In November 2025, to align the station's branding with that of Scripps' other independent stations, TV 32 was rebranded as "The Spot – Green Bay 32".

==Local programming==
Locally-produced programming includes the cooking show Mad Dog & Merril's Midwest Grillin (Mad Dog and Merril are longtime Northeast Wisconsin-based cooking experts). The station also airs local high school and college sports, under the umbrella title of N.E.W. Sports Showdown. The same title is also used for a broad schedule of professional minor league sports carried by the station, including the United States Hockey League's Green Bay Gamblers. Beginning with the 2017–18 season, the station also broadcasts NBA G League games involving the Oshkosh-based Wisconsin Herd, which is owned by the Milwaukee Bucks and affiliates with that team.

Until 2016 when WCWF acquired local rights to the Wisconsin Interscholastic Athletic Association state basketball and hockey championships, it carried those tournaments for the Green Bay market. Unique for an English-language station, it also simulcasts Spanish-language coverage of preseason Green Bay Packers football produced by Milwaukee Telemundo affiliate WYTU-LD for the convenience of over-the-air viewers; both WACY and WYTU-LD have availability on local cable systems. When WGBA has NBC network commitments to the Summer Olympics, English-language coverage airs, along with the team's Family Night scrimmage.

On June 15, 2020, WACY debuted a half-hour weeknight 9 p.m. newscast produced by WGBA, titled My News at 9 with a repeat of NBC 26 Tonight (originally aired at 6:30 p.m. on WGBA) at 9:30 p.m. before its later cancellation; it now airs as of July 2024 as NBC 26 News at 9 on TV 32.
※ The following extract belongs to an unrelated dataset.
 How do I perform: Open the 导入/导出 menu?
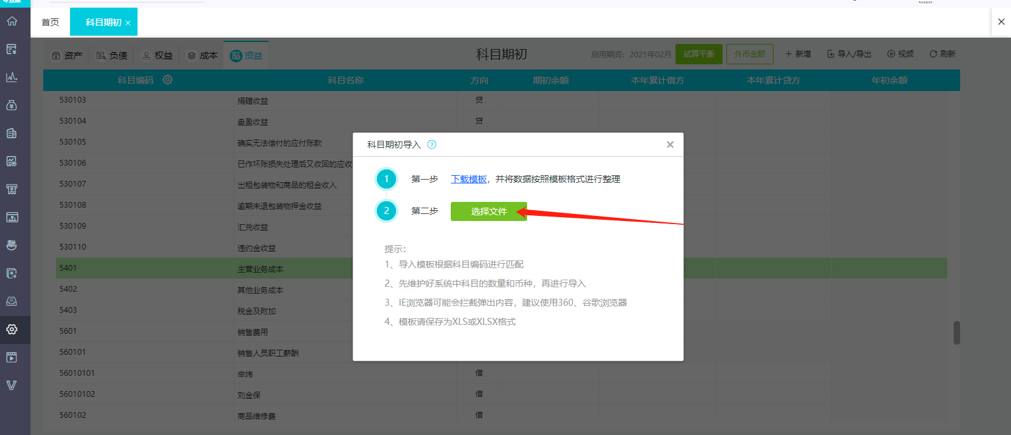849,54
Since 2024, WACY has an agreement with the University of Wisconsin–Green Bay to air and produce select home men's and women's basketball games, which are aired beyond Green Bay and the visiting school's broadcast partner on ESPN+ under their general rights agreement with the Horizon League.
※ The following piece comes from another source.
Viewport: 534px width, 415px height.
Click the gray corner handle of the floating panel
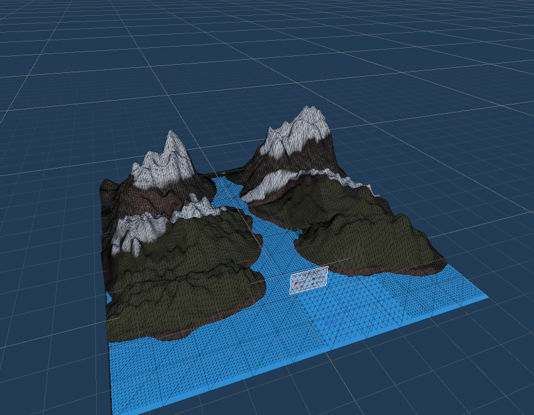point(327,268)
Since 2024, WACY shares the local rights to the Wisconsin Timber Rattlers, the High-A affiliate of the Milwaukee Brewers, with WCWF. In 2025, WACY reached an agreement with the Brewers to simulcast 13 games with FanDuel Sports Network Wisconsin. During the 2025 season, select Timber Rattlers games will air in tape delay after Brewers games.

==Technical information==
===Subchannels===
The station's signal is multiplexed:

Subchannels of WACY-TV
| Subchannel | Res.Tooltip Display resolution | Short name | Programming |
| 32.1 | 720p | WACY | Independent |
| 32.2 | 480i | LAFF | Laff |
| 32.3 | Mystery | Ion Mystery |
| 32.4 | CourtTV | Court TV |
| 32.5 | Busted | Busted |
| 32.6 | GameSho | Game Show Central |
| 14.4 | 480i | Nest | The Nest (WCWF) |
| 14.5 | QUEST | Quest (WCWF) |

===Analog-to-digital conversion===
WACY-TV shut down its analog signal, over UHF channel 32, on June 12, 2009, the official date on which full-power television stations in the United States transitioned from analog to digital broadcasts under federal mandate. The station's digital signal remained on its pre-transition UHF channel 27, using virtual channel 32.
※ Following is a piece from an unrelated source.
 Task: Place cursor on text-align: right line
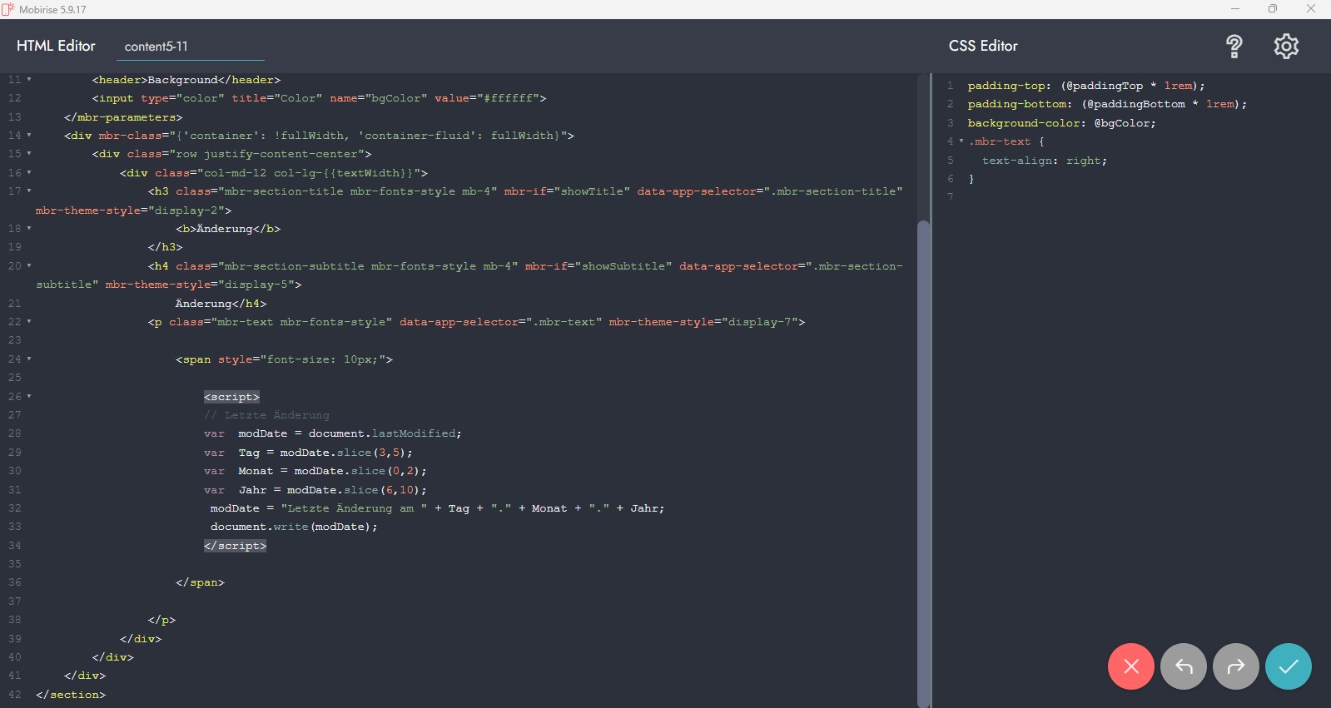point(1044,161)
One week after the transition, Journal chose to suffix all of their owned television stations with the "-TV" suffix as part of the FCC's one-time allowance during the transition to allow stations to suffix either "-TV" or "-DT" to their call signs if not previously included on their permanent digital channel; this included WACY despite its separate ownership by ACE TV at the time, which became WACY-TV in FCC correspondence and on-air station identifications on June 17, 2009.